In this podcast, Pam explains how the common core standards are meant to guide learning experiences, not to constrain the creativity of teachers or students. Pam explains, “So sometimes when teachers get anxious, and for good reason, they wonder, ‘Uh oh, am I going to be constrained?’ We should rest easy that the standards, if you read them carefully, you will see that they are pretty flexible. If you have something special that you like to do in your classroom each day or that you like to do something really creative, or you like to read a certain book with your children, there is plenty of breathing room for all of that.”
Listen in as she describes how the standards are being used to develop critical thinking and reasoning skills as well as good written and oral communication skills. This installment is the first of four podcasts. In the coming weeks Pam will talk about the “four doors” of the standards, the art of close reading, and the strength of assessments.
(See below for full transcript)
Listen to the second podcast: The Four Doors of Common Core State Standards.
Listen to the third podcast: The Art of Close Reading.
Listen to the fourth podcast: Assessments and their Strength to Improve Literacy.
About Pam Allyn
Pam Allyn is a world-renowned literacy expert, author, and motivational speaker. She is the founding director of LitWorld, a global literacy initiative serving children across the United States and in more than 60 countries, and LitLife, a cutting-edge consulting group working with schools to enrich best practice teaching methods and building curriculum for reading and writing.

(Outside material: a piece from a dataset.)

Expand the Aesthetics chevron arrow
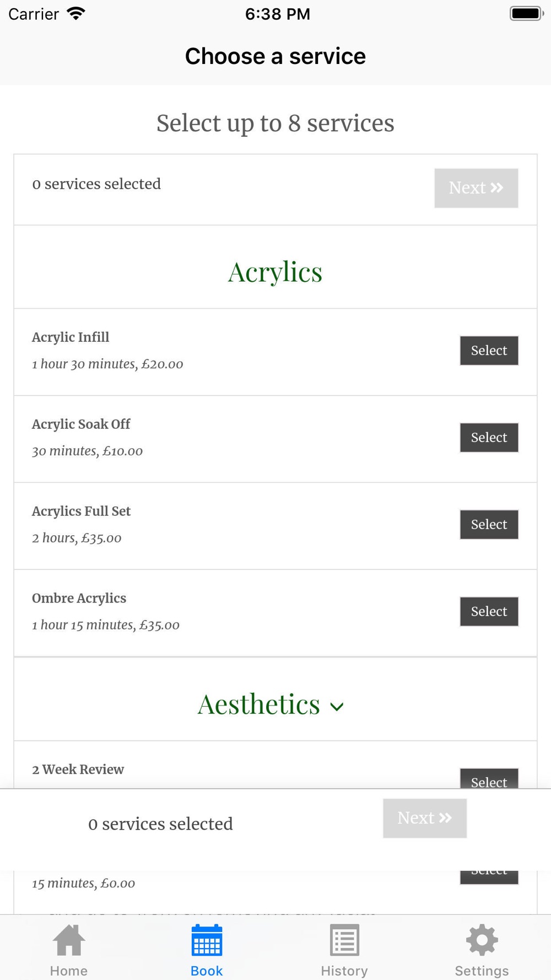Screen dimensions: 551x980 point(337,707)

She has written many books including an English/Language Arts Core Ready series that offers teachers ideas to make the most of their time in the classroom.
Pam received the 2013 Scholastic Literacy Champion Award, and is Scholastic’s Open a World of Possible Ambassador. She is a spokesperson for BIC Kids, championing BIC’s 2014 “Fight For Your Write” campaign. Pam was selected as a mentor for the 2013 Bush Institute’s Women’s Initiative Fellowship to help young Egyptian women develop leadership skills. She was chosen as an inaugural W.K. Kellogg Foundation Fellow in April 2014, becoming a part of a national cohort of 20 fellows focusing on racial healing and equity. She is on the Advisory Boards of the Amherst College Center for Community Engagement, James Patterson’s ReadKiddoRead, the Pearson Foundation’s We Give Books, and the Millennium Cities Initiative Social Sector.

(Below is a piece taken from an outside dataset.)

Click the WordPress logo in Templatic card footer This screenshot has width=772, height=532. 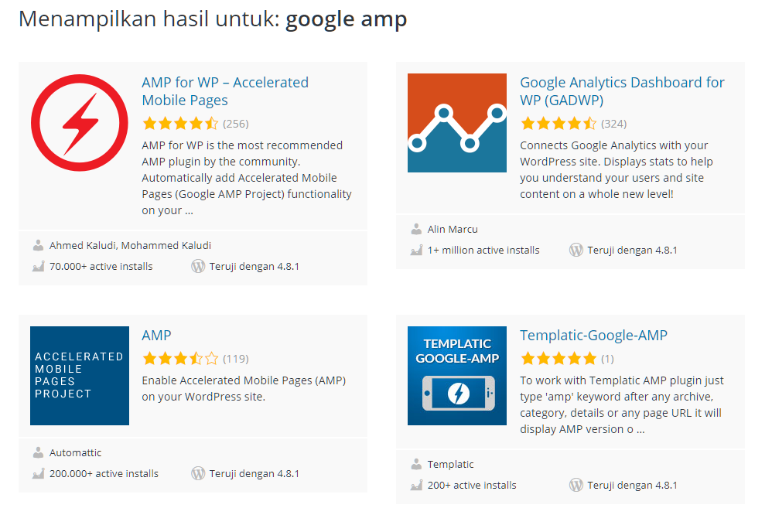tap(576, 485)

Host: Welcome to today’s podcast. I am Lauren McDonough, editorial director for Pearson’s Teaching & Learning blog. I am thrilled to announce the first podcast in our four-part series on Common Core State Standards featuring world renowned literacy expert, author and motivational speaker, Pam Allyn. In today’s podcast, Pam will give us an overview of the Common Core Standards and their impact on teachers and learners in today’s classrooms. Pam?
Pam Allyn: Thanks so much Lauren and thanks to everybody who is listening, and to all of you teachers, administrators, librarians, technologists, and parents and children, and everybody out there, who is interested in learning more about the Common Core Standards.
So I am just going to take a few minutes to share with you some top-line thoughts about the standards and to give you a little bit, almost like a cheat sheet on them for those of you who are busy practitioners and want to have kind of the big idea and the big picture. I want to dig a little more deeply about how the standards have already impacted public education and how they can impact the way that we engage with our students in the classroom, and the way that we think of literacy overall.
The first thing that I will say about the standards is that they were designed and developed with the idea in mind that they would be a flexible framework for teachers and for students to be able to think about literacy over the course of many years of a child’s learning life. So, I am going to focus on literacy because that’s my thing, but there is, of course, the math component of the standards, but for today we are going to really focus on literacy and how the standards define literacy too, which is also in and of itself really interesting.
When the standards were first introduced, it was the governors’ commission that came together and said, “Look the problem in all these states–we are a lot of governors here–we are really interested in having conversations that will help us to move our own state forward.” So they were never intended as a federal initiative in any way shape or form. It was really a way for people to collaborate and leaders of states to actually say, you know, when we are sitting down at round tables talking about education lets have a language we can use to talk across the different kinds of challenges we are facing, because even though each state is very special and very different, the amazing thing about childhood literacy and young adult literacy is that actually no matter where you go or what country you are in, or city you are in, rural, urban, or suburban, there are very strong patterns of development in literacy. So the standards try to identify research-based patterns of literacy development that you can see across time and identify as goals, markers, and benchmarks for students as they go through their years.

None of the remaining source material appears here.